Sob este ponto de vista, atrevo-me a afirmar – pura e simplesmente invertendo a sentença de Heidegger – que qualquer pessoa que, pela fé, admita como verdadeira a mensagem cristã, deixaria de praticar seriamente o filosofar no exato instante em que ignorasse deliberadamente os dados provenientes do âmbito supraracional. (…)
Mas, aqui, se trata do caráter problemático, do dilema, quase inevitável, que um filosofar expressamente não cristão enfrenta. Evidentemente, não nos referiremos aqui às concepções de ser, provenientes do mundo “não-tocado” pelo cristianismo, como por exemplo as do budismo ou do hinduísmo. Nossa tese refere-se unicamente à interpretação racionalista-secular – e, portanto, assumida e decididamente não-cristã – do mundo que pretende considerar-se “filosofia” no mesmo sentido em que esse conceito era entendido pelos fundadores da tradição ocidental de pensamento, como, por exemplo, Platão e Aristóteles.
Nesse conceito tradicional de filosofia, o sentido antes de mais nada literal da palavra grega philosophia é tomado, sobretudo por Platão, de modo muito mais originário do que ocorre usualmente. Platão toma estritamente ao pé da letra um dito de Pitágoras segundo o qual só Deus seria sábio (sophos), enquanto o homem, na melhor das hipóteses, é somente alguém que busca amorosamente a sabedoria (um philo-sophos). A afirmação de Sócrates, em O banquete, de que nenhum dos deuses filosofa, não passa afinal de uma outra forma de exprimir o mesmo pensamento. E não é somente um Platão – a quem Kant chama “o pai de todos os sonhadores filosóficos” – que faz essa afirmação; também um realista como Aristóteles vem a dizer o mesmo. Aristóteles está convencido de que a pergunta sobre “Que é isto? Algo real?” – formulada, por ele, de modo resumido e compacto, em apenas três sílabas: ti to on? – não é apenas uma questão que se coloca “desde sempre, hoje, e para sempre”; ela estaria almejando, para além disto, como diz Aristóteles, uma resposta, conhecida unicamente por Deus.

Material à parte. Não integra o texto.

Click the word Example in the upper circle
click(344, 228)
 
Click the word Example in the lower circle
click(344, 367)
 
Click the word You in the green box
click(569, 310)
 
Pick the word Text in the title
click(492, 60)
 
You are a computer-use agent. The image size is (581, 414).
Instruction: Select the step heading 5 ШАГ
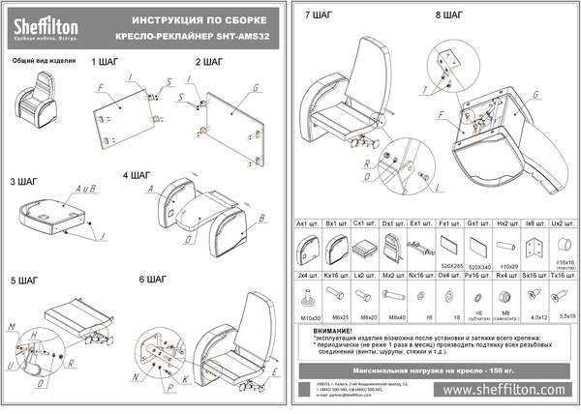click(x=23, y=281)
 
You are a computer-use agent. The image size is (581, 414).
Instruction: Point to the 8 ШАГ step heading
click(x=449, y=16)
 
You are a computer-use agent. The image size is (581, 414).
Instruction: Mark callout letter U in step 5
click(x=12, y=367)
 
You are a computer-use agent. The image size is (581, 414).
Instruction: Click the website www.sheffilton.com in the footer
click(x=503, y=389)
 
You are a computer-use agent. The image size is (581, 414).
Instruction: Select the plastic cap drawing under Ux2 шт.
click(x=564, y=244)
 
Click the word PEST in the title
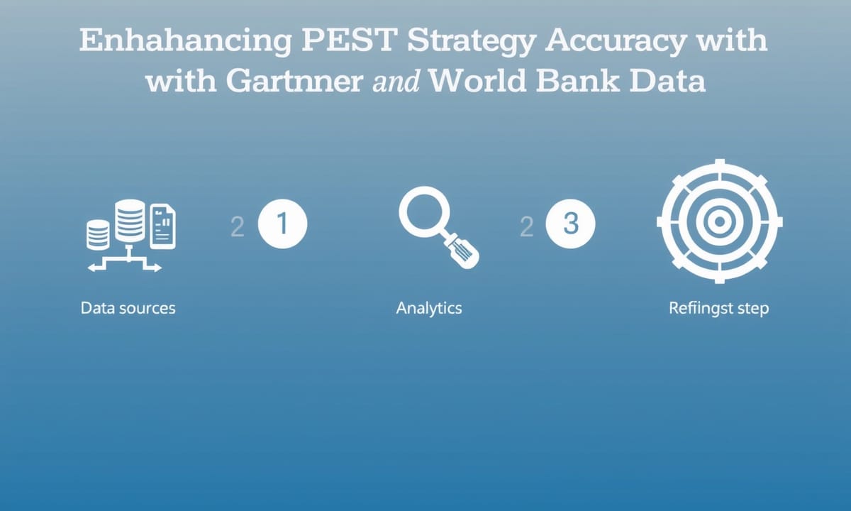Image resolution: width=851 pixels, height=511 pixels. click(349, 40)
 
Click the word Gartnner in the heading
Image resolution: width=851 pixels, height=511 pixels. click(295, 81)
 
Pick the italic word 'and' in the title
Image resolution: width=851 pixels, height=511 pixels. click(396, 81)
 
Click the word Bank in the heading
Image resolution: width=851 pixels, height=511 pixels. click(577, 81)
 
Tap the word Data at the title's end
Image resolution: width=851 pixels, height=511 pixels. click(667, 81)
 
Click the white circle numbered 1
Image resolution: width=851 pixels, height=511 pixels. click(283, 224)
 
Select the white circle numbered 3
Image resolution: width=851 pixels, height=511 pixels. click(571, 224)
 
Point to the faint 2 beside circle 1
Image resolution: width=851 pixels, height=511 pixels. click(238, 227)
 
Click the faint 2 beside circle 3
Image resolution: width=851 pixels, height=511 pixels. click(526, 227)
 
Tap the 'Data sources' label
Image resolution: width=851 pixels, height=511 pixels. click(128, 308)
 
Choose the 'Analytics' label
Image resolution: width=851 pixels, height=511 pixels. click(429, 308)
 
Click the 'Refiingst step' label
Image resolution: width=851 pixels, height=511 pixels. click(719, 308)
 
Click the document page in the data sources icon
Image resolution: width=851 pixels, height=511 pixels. click(162, 226)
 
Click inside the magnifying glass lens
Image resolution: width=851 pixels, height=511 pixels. click(424, 211)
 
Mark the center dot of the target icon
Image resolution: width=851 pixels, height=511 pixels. click(719, 221)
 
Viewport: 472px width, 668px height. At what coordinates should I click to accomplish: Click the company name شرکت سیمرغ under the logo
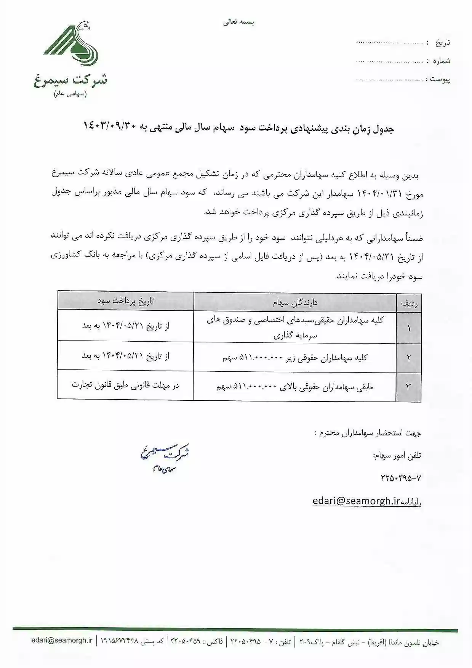[x=71, y=80]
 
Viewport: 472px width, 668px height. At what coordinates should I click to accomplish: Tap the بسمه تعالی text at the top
[x=239, y=22]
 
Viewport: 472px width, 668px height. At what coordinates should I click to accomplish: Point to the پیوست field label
[x=440, y=79]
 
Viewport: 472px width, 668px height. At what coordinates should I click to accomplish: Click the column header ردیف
[x=409, y=303]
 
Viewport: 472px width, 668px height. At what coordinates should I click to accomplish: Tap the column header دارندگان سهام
[x=295, y=303]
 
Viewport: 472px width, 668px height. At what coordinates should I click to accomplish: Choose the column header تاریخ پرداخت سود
[x=126, y=301]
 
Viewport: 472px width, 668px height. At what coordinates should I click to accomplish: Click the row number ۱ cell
[x=409, y=328]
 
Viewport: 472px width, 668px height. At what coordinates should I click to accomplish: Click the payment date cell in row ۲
[x=125, y=356]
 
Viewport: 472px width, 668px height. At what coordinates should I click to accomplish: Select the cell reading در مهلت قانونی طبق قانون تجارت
[x=125, y=385]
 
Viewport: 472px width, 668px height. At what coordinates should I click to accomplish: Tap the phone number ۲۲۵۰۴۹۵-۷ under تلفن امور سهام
[x=401, y=478]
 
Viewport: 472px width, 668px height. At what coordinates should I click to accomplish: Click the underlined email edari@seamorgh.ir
[x=356, y=501]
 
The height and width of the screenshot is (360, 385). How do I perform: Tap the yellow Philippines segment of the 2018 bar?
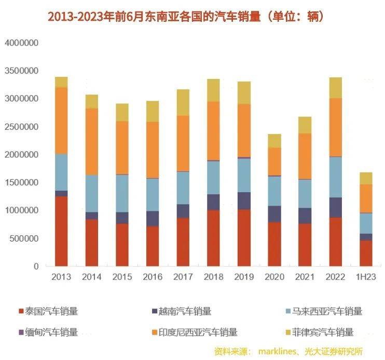coord(213,90)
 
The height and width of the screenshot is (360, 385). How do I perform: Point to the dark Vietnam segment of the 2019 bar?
coord(243,201)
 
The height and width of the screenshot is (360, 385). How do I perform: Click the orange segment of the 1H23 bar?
coord(366,198)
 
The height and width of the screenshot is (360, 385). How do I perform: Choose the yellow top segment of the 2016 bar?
coord(153,111)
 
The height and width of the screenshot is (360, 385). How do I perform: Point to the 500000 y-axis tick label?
coord(24,238)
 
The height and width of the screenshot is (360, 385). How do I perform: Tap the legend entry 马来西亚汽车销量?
coord(327,312)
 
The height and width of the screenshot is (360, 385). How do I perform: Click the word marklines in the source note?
coord(278,351)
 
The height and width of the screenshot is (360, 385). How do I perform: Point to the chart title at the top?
coord(186,17)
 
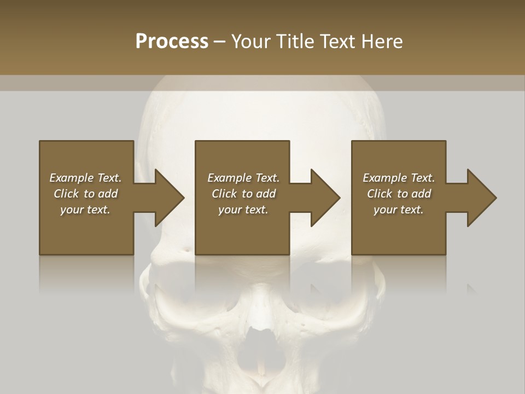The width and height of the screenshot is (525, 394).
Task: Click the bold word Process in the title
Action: point(172,42)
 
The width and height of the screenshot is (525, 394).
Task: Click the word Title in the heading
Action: point(295,42)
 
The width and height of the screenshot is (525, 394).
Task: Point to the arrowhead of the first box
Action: point(169,198)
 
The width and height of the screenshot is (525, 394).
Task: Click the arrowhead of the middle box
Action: point(325,198)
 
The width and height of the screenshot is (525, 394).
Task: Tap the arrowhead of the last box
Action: point(482,198)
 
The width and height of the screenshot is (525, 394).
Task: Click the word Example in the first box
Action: point(71,178)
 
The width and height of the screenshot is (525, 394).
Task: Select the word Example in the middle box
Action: point(229,178)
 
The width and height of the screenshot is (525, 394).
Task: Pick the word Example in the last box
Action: point(384,178)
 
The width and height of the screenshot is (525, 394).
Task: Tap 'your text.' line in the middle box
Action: point(243,210)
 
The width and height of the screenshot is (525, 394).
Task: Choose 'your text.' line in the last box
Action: point(398,210)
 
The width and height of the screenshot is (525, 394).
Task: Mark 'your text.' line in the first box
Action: point(85,210)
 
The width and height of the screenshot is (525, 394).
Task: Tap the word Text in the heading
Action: point(336,42)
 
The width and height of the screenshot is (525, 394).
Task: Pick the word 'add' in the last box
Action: point(421,194)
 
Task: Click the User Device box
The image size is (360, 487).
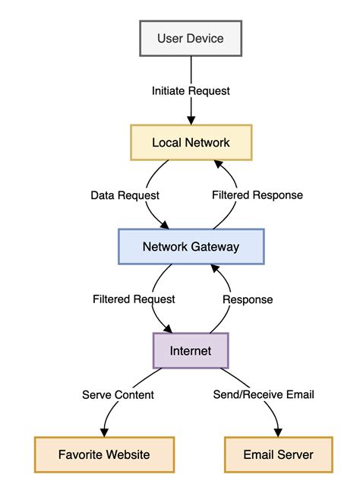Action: coord(191,38)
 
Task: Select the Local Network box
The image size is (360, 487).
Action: coord(191,142)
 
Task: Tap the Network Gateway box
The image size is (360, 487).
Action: coord(191,246)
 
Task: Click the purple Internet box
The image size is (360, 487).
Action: coord(191,351)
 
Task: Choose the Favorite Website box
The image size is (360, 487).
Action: coord(104,455)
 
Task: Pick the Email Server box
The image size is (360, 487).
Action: coord(278,455)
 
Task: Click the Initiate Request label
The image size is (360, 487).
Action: coord(191,90)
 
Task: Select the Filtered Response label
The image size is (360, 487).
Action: coord(257,194)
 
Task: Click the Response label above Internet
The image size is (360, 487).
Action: coord(247,299)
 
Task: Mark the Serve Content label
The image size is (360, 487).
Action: coord(118,394)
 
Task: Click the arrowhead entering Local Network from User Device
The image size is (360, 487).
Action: coord(191,121)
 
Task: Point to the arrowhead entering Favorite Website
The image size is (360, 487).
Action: coord(105,433)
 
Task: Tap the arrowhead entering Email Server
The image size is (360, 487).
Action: coord(277,433)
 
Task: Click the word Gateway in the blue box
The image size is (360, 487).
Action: coord(216,246)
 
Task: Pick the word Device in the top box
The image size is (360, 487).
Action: coord(206,38)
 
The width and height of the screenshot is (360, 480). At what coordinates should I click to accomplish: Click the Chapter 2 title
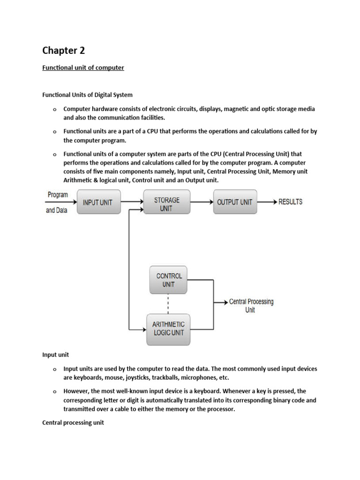64,50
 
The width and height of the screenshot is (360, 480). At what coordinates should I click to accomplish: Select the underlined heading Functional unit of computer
83,68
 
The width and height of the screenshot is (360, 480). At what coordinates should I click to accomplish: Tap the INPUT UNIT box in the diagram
98,202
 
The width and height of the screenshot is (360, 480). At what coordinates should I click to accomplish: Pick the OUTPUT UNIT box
235,202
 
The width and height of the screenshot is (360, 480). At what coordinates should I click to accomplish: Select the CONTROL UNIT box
169,280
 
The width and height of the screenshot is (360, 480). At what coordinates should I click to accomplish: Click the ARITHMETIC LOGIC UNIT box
168,328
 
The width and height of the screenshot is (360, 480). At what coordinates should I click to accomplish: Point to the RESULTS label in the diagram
291,202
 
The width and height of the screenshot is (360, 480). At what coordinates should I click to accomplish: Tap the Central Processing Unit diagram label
251,306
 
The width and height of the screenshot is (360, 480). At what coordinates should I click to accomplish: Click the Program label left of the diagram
58,194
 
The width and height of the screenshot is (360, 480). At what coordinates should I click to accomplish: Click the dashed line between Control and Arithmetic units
168,304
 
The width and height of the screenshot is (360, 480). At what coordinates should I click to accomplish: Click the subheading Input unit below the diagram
55,355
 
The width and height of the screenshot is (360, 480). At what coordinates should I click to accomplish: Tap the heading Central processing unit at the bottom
73,422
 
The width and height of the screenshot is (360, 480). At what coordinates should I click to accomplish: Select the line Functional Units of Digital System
87,95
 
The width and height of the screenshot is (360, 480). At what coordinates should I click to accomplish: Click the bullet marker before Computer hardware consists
54,110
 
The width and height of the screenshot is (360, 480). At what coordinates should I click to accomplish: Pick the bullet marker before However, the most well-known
54,391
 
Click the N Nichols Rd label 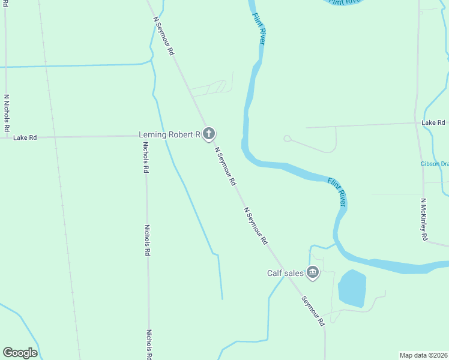[7, 113]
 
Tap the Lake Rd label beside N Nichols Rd [25, 137]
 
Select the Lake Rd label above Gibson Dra [433, 122]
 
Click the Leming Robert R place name [169, 134]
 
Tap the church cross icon [208, 134]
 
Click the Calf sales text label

As questões verdadeiramente filosóficas (como por exemplo: “O que é o conhecer?”, “O que ocorre, do ponto de vista da totalidade, quando morre um ser humano?”) impelem-nos a um confronto com o todo da realidade e da existência. Quem as formula vê-se, com efeito, obrigado a falar “de Deus e do mundo”, e isto é, precisamente, o que marca a diferença entre a filosofia e a ciência. O médico que investiga a causa de uma doença já não está lidando com o mundo como um todo; não tem necessidade de falar “de Deus e do mundo”; e, aliás, nem ao menos está autorizado a fazê-lo. Se, por outro lado, ocorre-lhe examinar o sentido – que “em si” e em “última instância” significa a doença –, então não poderia estar à altura desse objeto sem, ao mesmo tempo, refletir sobre a natureza humana em relação à realidade como um todo.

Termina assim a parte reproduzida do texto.